I guess, DSU should be solve the problem. In worst case the algorithm would work in O(nlogn).
LE: I thought it's undirected, DSU is useless in this case, sorry
yeah.
Are you sure it's not $$$O(n \log n)$$$? You can't use union-by-rank if the graph is directed.
Can you explain the algorithm? How would you use DSU on a directed graph?
Do you have any solutions better than $$$O(m)$$$ per query?
We can get $$$O(\frac{n^{2}}{64})$$$ per query by maintaining transitive closure using bitsets, which is not really better.
Also, are you interested in fast per query solution or fast amortized solution?
I am interested in any solution that's faster than O(m^2) and hopefully doable in a contest. Thank you for your help Edit: I hadn't fully read your comment.

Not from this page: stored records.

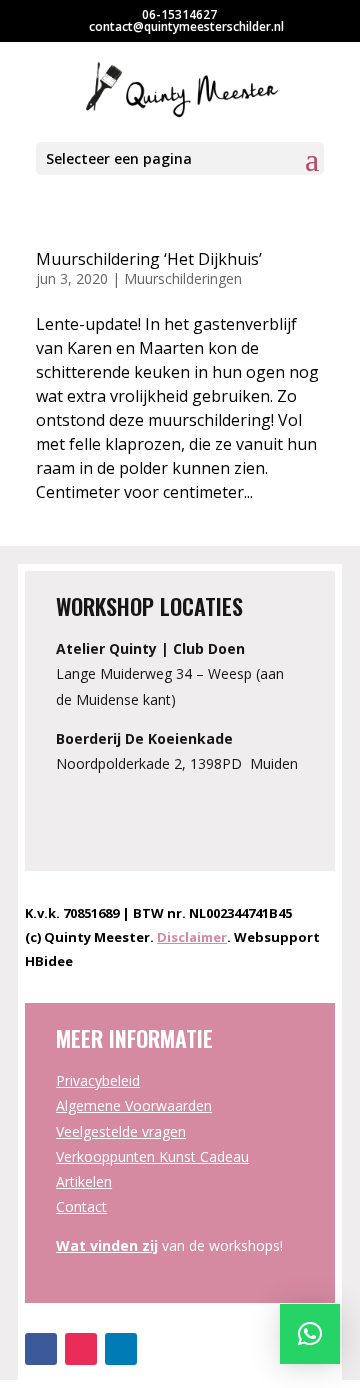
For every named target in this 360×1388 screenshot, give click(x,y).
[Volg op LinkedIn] (121, 1349)
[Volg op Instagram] (81, 1349)
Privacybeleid (98, 1080)
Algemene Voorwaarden (134, 1105)
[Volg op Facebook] (41, 1349)
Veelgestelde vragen (121, 1131)
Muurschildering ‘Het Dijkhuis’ (149, 259)
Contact (81, 1206)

No, I don't have better than O(m), the intended solution in the training was the one with the bitsets, it was supposed to be an easy problem for the EJOI participants, but we thought there might be some faster solutions.
Here is a nice article with $$$O(m^{1/2})$$$ amortized time per edge addition.
Thank you! I'll look at it.
If I remember correctly amortized $$$O(n)$$$ per edge addition can be written during contest (and probably even invented), however $$$O(m^{1/2})$$$ is hard to invent and implement.